A paper on Competitive Balance by Jonathan Michie and Christine Oughton has prompted considerable discussion in the better British press. The paper is good at what it does: it documents that competitive balance has worsened in the last 15-20 years in top flight English football, discusses the factors contributing to this result, and potential remedies. The paper addresses a real problem in a sensible way. Its weakness is that it fails to analyze what I view as the root cause of the problem: the increasing scale of competition, and the need to abandon the concept of the domestic-only league. It simply assumes that a European Super League is something that must be avoided by policy. I agree that the stability of the English League is adversely affected by the increasingly unbalanced nature of the competition, but I doubt seriously whether they can return to the days of old.
The decrease in balance is real, and may be a factor in declining attendance at Premier League Games. Patrick Barclay discusses this, and the proposed remedy of more equal sharing of new media revenues in Saturday's Telegraph. This proposed remedy is actually quite modest, and amounts to shifting the scale of revenue sharing a bit more towards the NFL. Currently, much of the media revenue is split according to the position where a team finishes the season, which provides an incentive to compete, but also concentrates the wealth among the wealthier clubs.
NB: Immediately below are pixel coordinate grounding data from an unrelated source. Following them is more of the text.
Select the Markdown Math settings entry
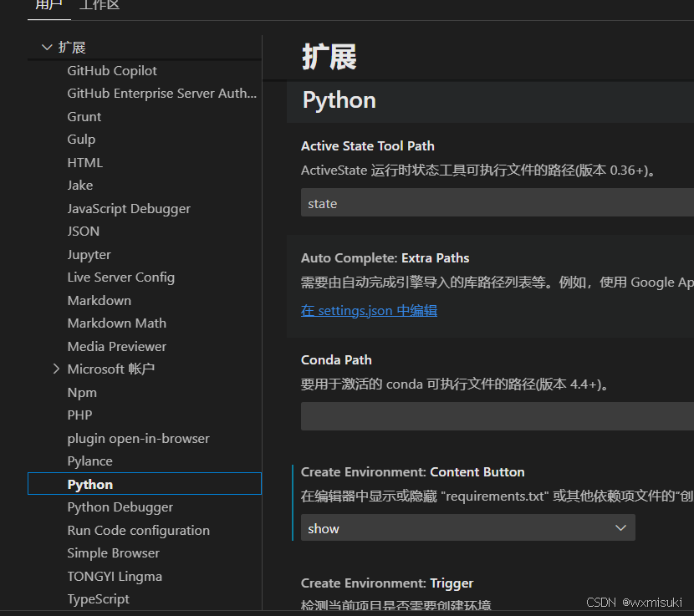This screenshot has width=694, height=616. tap(116, 323)
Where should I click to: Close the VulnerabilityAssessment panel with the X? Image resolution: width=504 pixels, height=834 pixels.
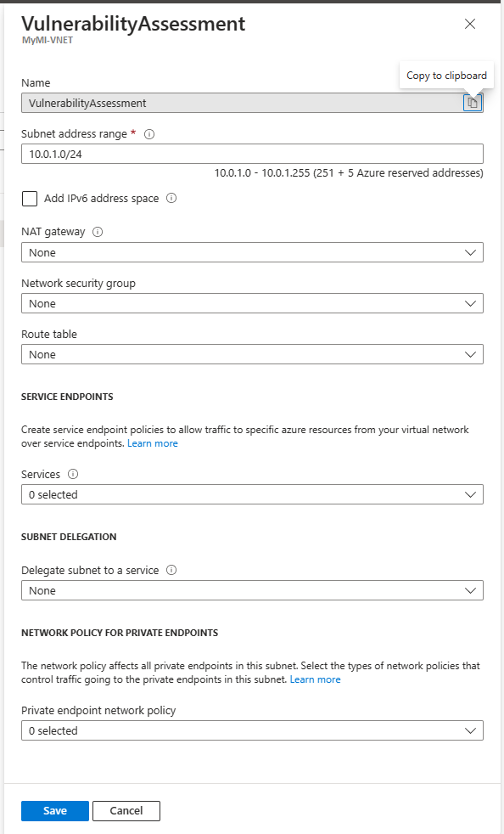pos(470,24)
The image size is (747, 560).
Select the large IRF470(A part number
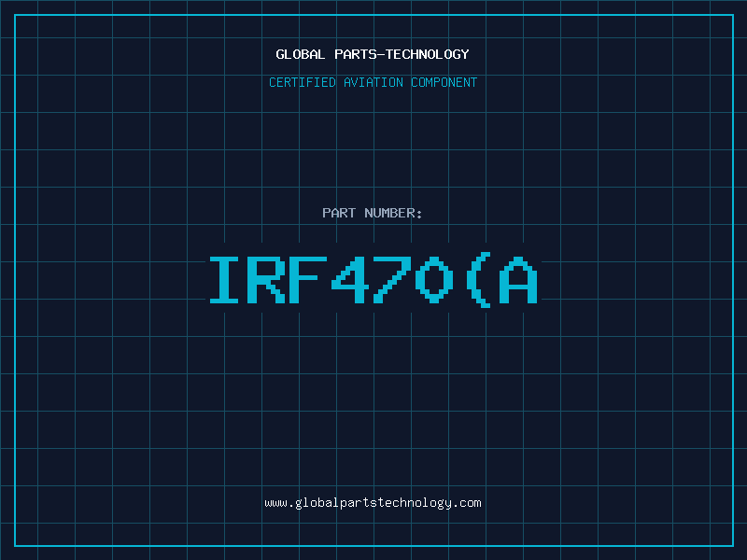tap(373, 280)
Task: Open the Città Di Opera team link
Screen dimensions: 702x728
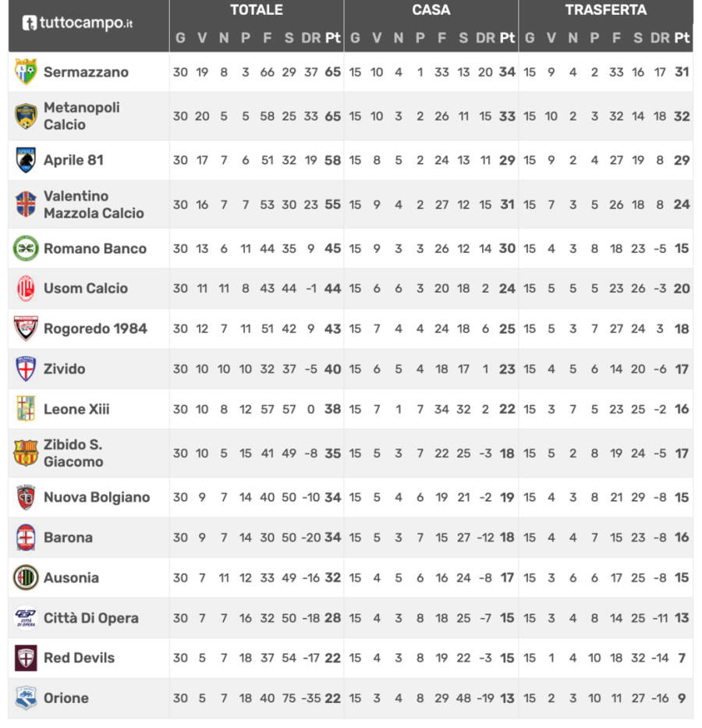Action: pyautogui.click(x=91, y=618)
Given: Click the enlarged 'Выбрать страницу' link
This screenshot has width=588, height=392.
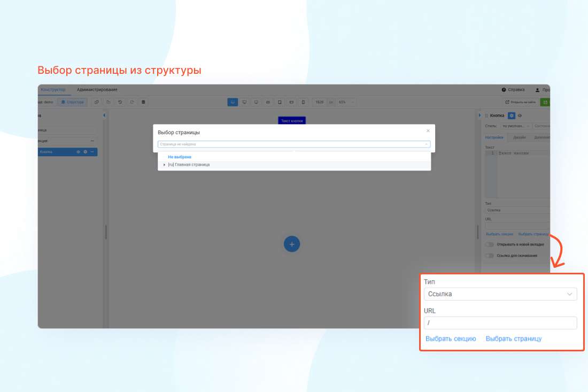Looking at the screenshot, I should (513, 339).
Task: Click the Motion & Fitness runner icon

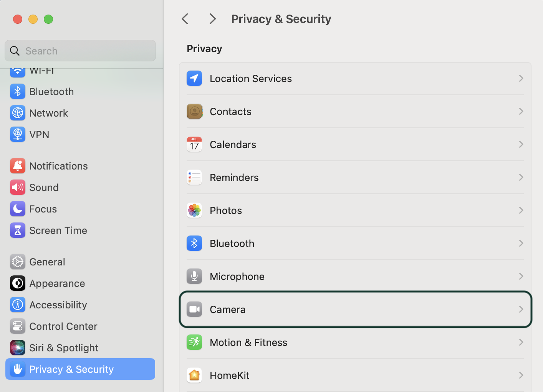Action: pos(194,343)
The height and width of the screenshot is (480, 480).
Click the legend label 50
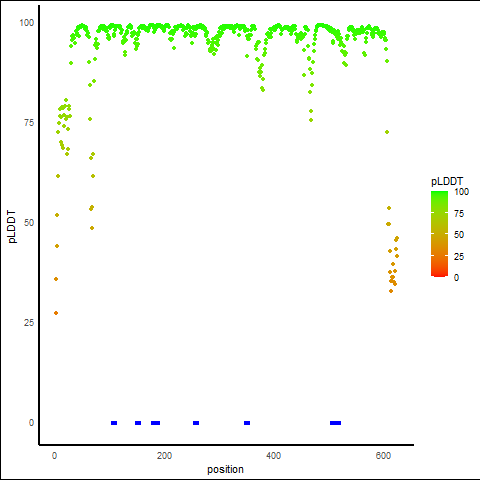tap(459, 235)
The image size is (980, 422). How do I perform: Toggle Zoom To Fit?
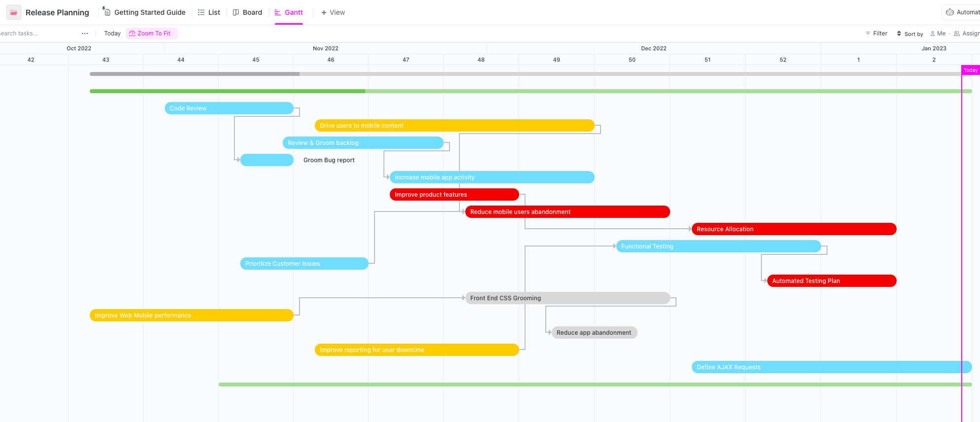[x=151, y=34]
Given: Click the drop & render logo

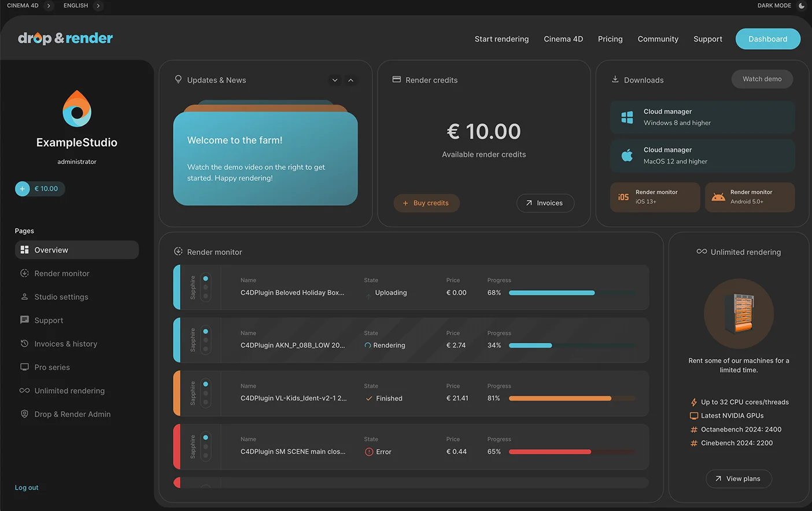Looking at the screenshot, I should tap(65, 38).
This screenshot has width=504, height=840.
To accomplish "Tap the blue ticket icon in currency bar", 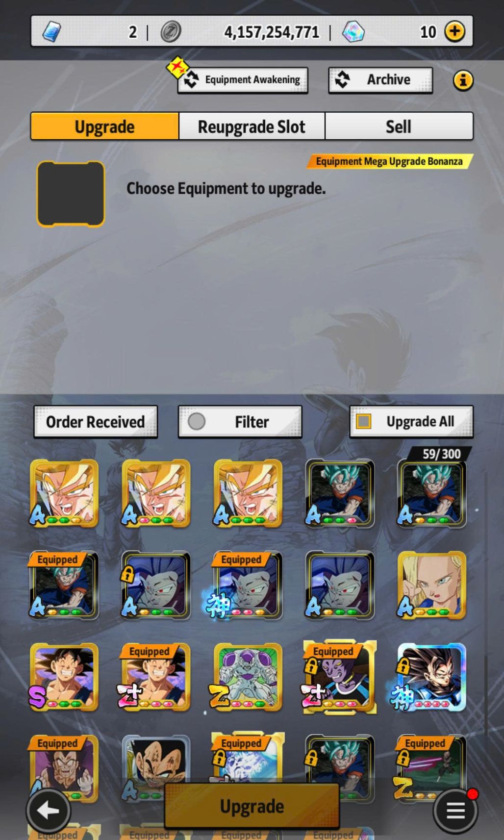I will pos(51,32).
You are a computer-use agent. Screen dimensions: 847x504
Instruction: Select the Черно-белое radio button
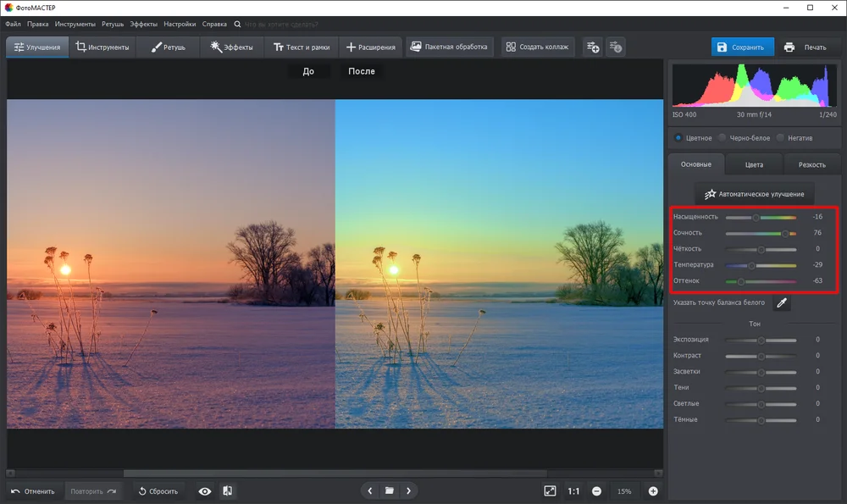pyautogui.click(x=722, y=138)
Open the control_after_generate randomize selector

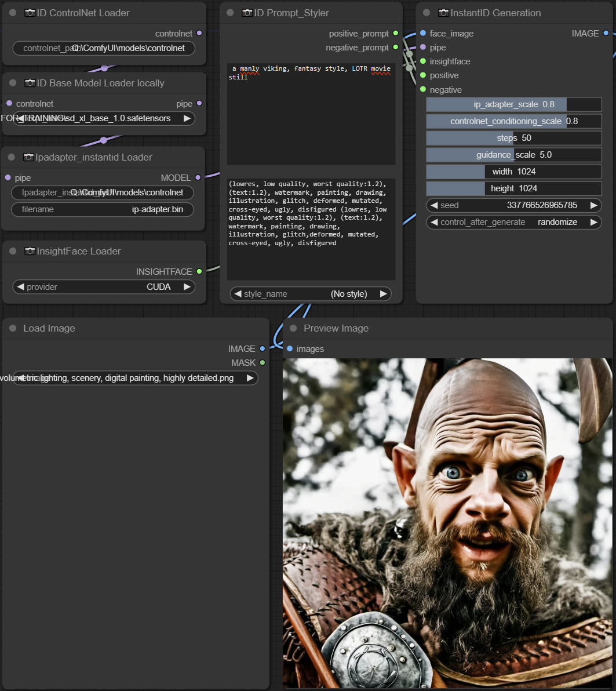pos(513,222)
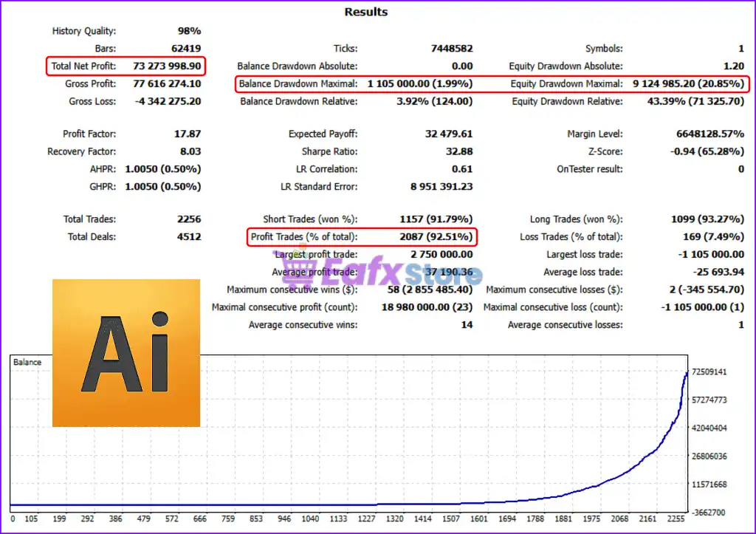Image resolution: width=756 pixels, height=534 pixels.
Task: Click the History Quality 98% value
Action: pos(189,31)
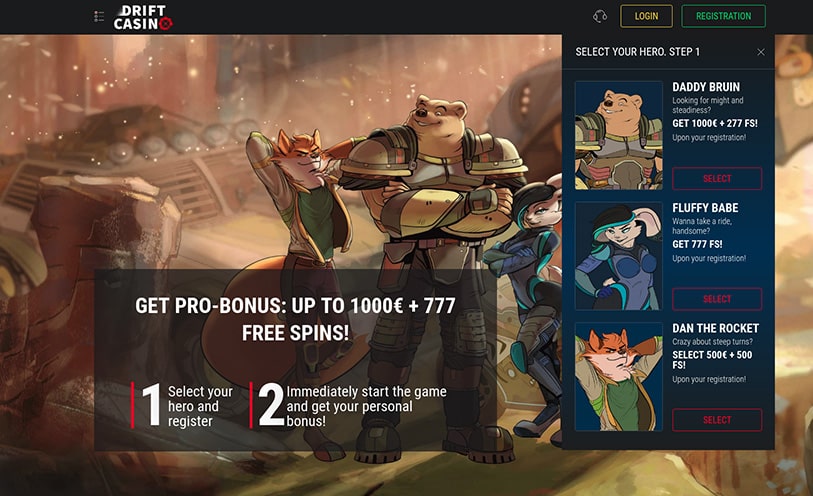Click the GET 1000€ + 277 FS! offer text
This screenshot has width=813, height=496.
tap(715, 123)
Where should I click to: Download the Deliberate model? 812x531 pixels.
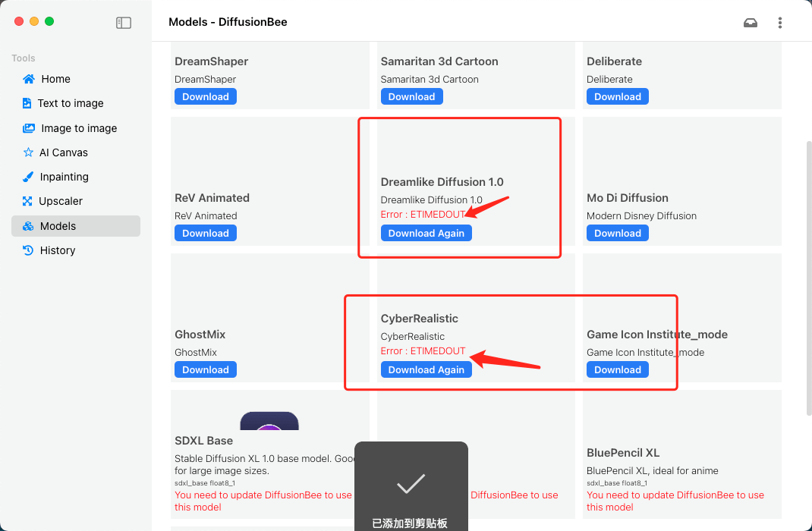tap(617, 96)
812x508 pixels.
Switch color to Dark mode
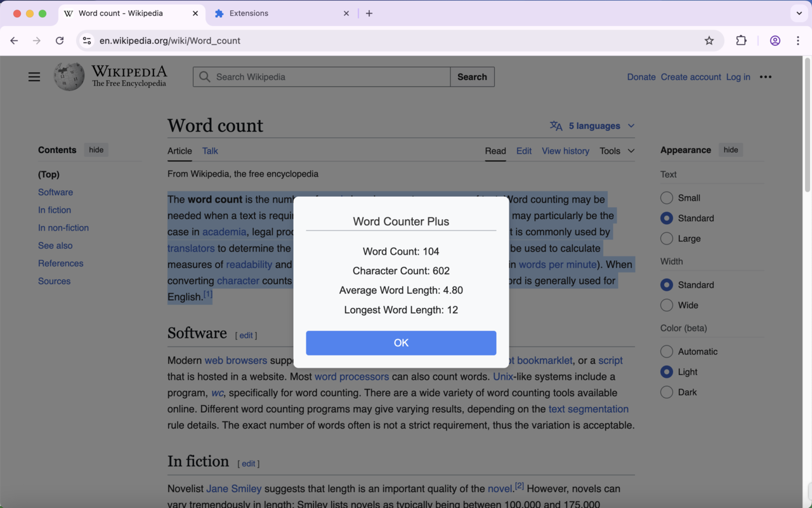pyautogui.click(x=667, y=392)
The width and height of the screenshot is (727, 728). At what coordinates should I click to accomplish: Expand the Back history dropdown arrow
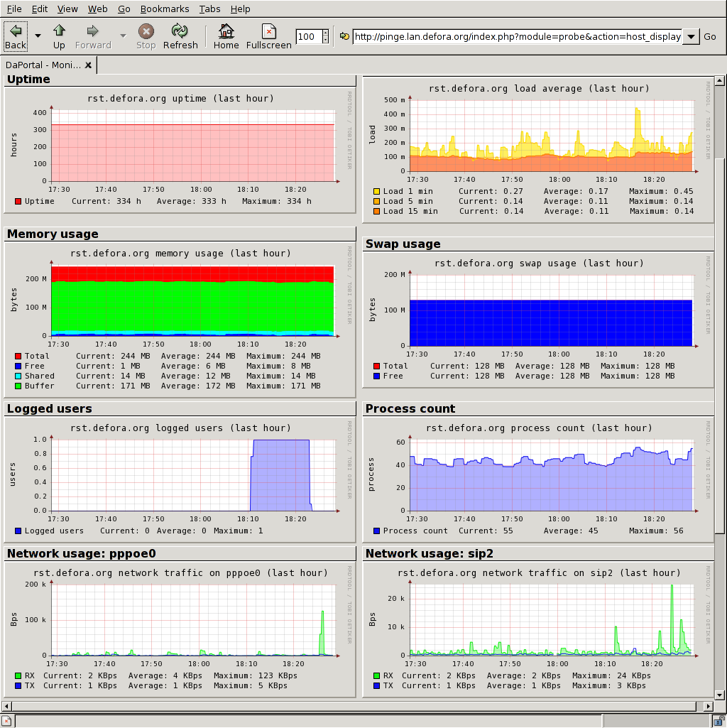click(x=38, y=36)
Michie and Oughton use several measures of balance; one of the simplest is the percent of the total points earned by the top 5 clubs each year. This percentage has been increasing since the mid-1980s:
Michie and Oughton's paper can be obtained here (45 pages, pdf). The work of US scholars such as Depkin, Fort, Humphreys, Zimbalist and others that have been mentioned here are referenced. Again, though I have a different view of the problem (see the post below), it is certainly a paper that anyone seeking to be knowledgeable on the topic should read.